XIM stands for the X Input Method protocol, the X Consortium protocol
defining the communication for "input methods" between XIM clients and
servers.  The writing languages of CJK are character-based, unlike
those languages whose ``words'' are made up with ``letters''. Each
character in CJK is unique.  For instance, there are about 5000
characters that are frequently used. A typical font package for
traditional Chinese would contain about 13000 characters. Obviously
each character must be mapped to a sequence of key combination in
order to be inputted. An methodology of the encoding mentioned is
often called ``input method''. In most cases they are either by the
pronunciation or shape, of the character.

1.3. What is Unicode?

Unicode is a character set that supposedly contains all of the
necessary characters needed by the worlds' languages. 

1.4. What are Locales?

The POSIX standard defines locales to be a geopolitical place or area,
especially in the context of configuring an operating system or
applications with its character sets, date and time formats, currency
formats, etc.

From setlocale(3):
     LC_ALL       Set the entire locale generically.

     LC_COLLATE   Set a locale for string collation routines.  This controls
                  alphabetic ordering in strcoll() and strxfrm().

     LC_CTYPE     Set a locale for the ctype(3),  mbrune(3),  multibyte(3) and
                  rune(3) functions.  This controls recognition of upper and
                  lower case, alphabetic or non-alphabetic characters, and so
                  on.  The real work is done by the setrunelocale() function.

     LC_MESSAGES  Set a locale for message catalogs, see catopen(3) function.

     LC_MONETARY  Set a locale for formatting monetary values; this affects
                  the localeconv() function.

     LC_NUMERIC   Set a locale for formatting numbers.  This controls the for-
                  matting of decimal points in input and output of floating
                  point numbers in functions such as printf() and scanf(), as
                  well as values returned by localeconv().
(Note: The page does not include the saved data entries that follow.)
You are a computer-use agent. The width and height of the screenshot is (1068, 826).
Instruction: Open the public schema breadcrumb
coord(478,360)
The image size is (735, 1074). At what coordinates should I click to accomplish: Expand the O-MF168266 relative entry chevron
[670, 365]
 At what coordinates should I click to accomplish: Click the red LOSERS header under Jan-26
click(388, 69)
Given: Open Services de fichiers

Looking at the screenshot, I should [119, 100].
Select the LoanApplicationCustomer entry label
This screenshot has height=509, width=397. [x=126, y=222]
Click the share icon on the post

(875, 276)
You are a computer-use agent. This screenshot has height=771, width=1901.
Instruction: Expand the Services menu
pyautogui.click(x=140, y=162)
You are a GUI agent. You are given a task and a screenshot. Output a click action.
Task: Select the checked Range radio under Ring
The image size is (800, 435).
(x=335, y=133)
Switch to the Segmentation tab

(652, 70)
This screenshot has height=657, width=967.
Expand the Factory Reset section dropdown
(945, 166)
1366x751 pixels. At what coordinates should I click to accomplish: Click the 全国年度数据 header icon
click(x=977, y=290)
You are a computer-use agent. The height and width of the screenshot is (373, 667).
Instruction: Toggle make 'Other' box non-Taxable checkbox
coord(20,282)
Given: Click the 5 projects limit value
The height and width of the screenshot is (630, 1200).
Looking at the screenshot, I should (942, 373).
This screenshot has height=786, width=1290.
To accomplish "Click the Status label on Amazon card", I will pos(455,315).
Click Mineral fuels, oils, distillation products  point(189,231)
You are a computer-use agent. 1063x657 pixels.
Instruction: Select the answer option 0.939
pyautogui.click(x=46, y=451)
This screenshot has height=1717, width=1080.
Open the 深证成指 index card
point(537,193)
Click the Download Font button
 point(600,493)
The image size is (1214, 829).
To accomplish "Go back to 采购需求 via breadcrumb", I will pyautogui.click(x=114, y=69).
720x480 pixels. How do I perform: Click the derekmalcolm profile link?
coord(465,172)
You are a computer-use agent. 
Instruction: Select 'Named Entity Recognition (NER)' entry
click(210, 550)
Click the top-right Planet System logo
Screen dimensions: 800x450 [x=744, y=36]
     LC_TIME      Set a locale for formatting dates and times using the
                  strftime() function.

Common variables that need to be set by the user are LANG, LC_ALL,
LC_CTYPE, LC_MESSAGES, and another related variable, MM_CHARSET.  By
the POSIX standard, if LANG or LC_ALL is set, all of the LC_*
variables should automatically assumed to be the same as LANG or
LC_ALL unless otherwise set by the user.  Unfortunately, many programs
do not follow this behavior and thus create problems for users and
developers alike.

1.5 What are CJK?

CJK stands for Chinese, Japanese, and Korean in alphabetical order.
Sometimes the V in Vietnamese is added to the acronym and becomes
CJKV.  The CJK languages use glyphs, contain tens of thousands of
glyphs and are unmappable to European alphabets. Hence, CJK charsets
use at least 8-bits in encoding instead of 7-bit encodings of European
languages, creating many problems to applications written to use
7-bits. (e.g., telnet(1))

2. Kernel, Basesystem I18N

2.1. ISO/IEC/ANSI/POSIX Standards
	
The usual organizations that govern the computer engineering industry
makes standards for I18N also.  Should you wish for further
information, please find the related documents from the governing
organization.

2.2. Filesystems

This section discusses the progress of various works in the
filesystems area of FreeBSD.

2.2.1. Unicode FFS

Michael C. Wu (one of the presenters) is currently working on changing
the Berkeley Fast Filesystem to use the UNICODE charset by default.
However, because many parts of the FreeBSD distribution were written
with the assumption that the filesystem is simple ASCII, all of these
parts will need to be changed before such a goal could be attained.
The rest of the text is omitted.